She nodded. “My people believed it to be a giant, each blink of her eye taking a whole month to complete.”

“What do you believe?”

She sighed, gathering her hair and pulling it all over one shoulder. “I believe in nothing. The few memories that I have of my mother, she was praying, and no god ever came to her aid.”

I sat up, resting my arms on my knees. “Perhaps she was not praying they come to her. Maybe she prayed they come to you.”

She turned her head toward me, her eyes like colored glass under the moon’s light.

“Why would she pray for me?”

I shrugged. “It is something a parent would do. Or so I’ve heard.”

“Did you ever know yours?”

“No. My first memories were in the orphanage. Leonardo recalled our parents, but he never spoke of them. Said there was nothing good to say.” After a moment of letting those words fade from my tongue, I turned to Aeris. “You have mentioned your mother many times. What of your father?”

She shook her head. “Yri do not have fathers. The sea blesses us with children when we are ready.”

“And you know that for certain?”

She pinched her brows together like no one had ever asked that question before. Then her eyes strayed like it had gotten her thinking. I wasn’t sure if sirens could breed with humans, but it seemed less farfetched than being impregnated by a body of water.

Then again, they called themselves “daughters of the sea.”

Perhaps I was the one who didn’t understand.

Aeris seemed to fall deep into her thoughts for a while, her fingers playing with the fabric of her dress as she gazed off into the darkness. Something was on her mind. Something that was making her uncomfortable.

“How did you move past what Antonio did to you?” she asked.

I sucked in a lungful of the fresh sea air. Many years ago, that question would have bothered me, but I had come to terms with it in many ways. Then again,howI did it was not something I expected to discuss with Aeris.

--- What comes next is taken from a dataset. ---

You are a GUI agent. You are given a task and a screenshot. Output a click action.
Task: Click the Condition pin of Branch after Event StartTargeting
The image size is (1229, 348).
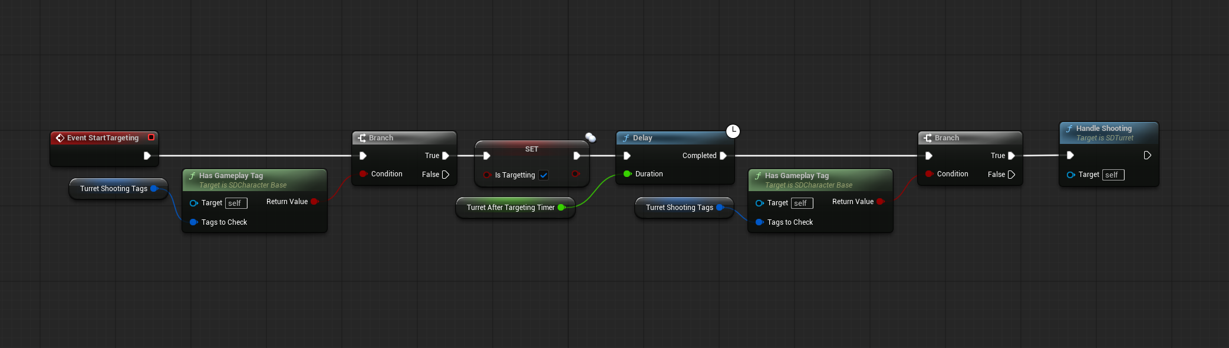(363, 174)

I had never truly talked about anything I did with anyone in the sixteen years I’d been out of the bastard’s clutches. I wondered if I could even find the words, but when I looked at Aeris, I could not see even a spec of judgement in her gaze. Just pure desire to learn. To understand. And perhaps a need to figure out if her own burdens could one day be relieved.

“Moving on was forced on me,” I admitted. “Like most other things in life. I could not afford to have that man and what he did looming over me. I was not eating. I was skittish,” I smiled, though nothing about what I was explaining amused me. “And I was mourning a brother. So, one day ashore, Denham took me to a brothel.I was seventeen. He told me to choose whatever woman I liked. So I did. I chose the largest woman holding her chin the highest. Denham paid for a night and she took me to her room.”

My smile wilted, my eyes wandering to the moon’s undulating reflection on the black water. Shame coiled its bony fingers around my heart, but I continued anyways, determined to reveal all of myself to Aeris. She’d revealed so much of herself to me. She deserved my utmost honesty, no matter how grim it was.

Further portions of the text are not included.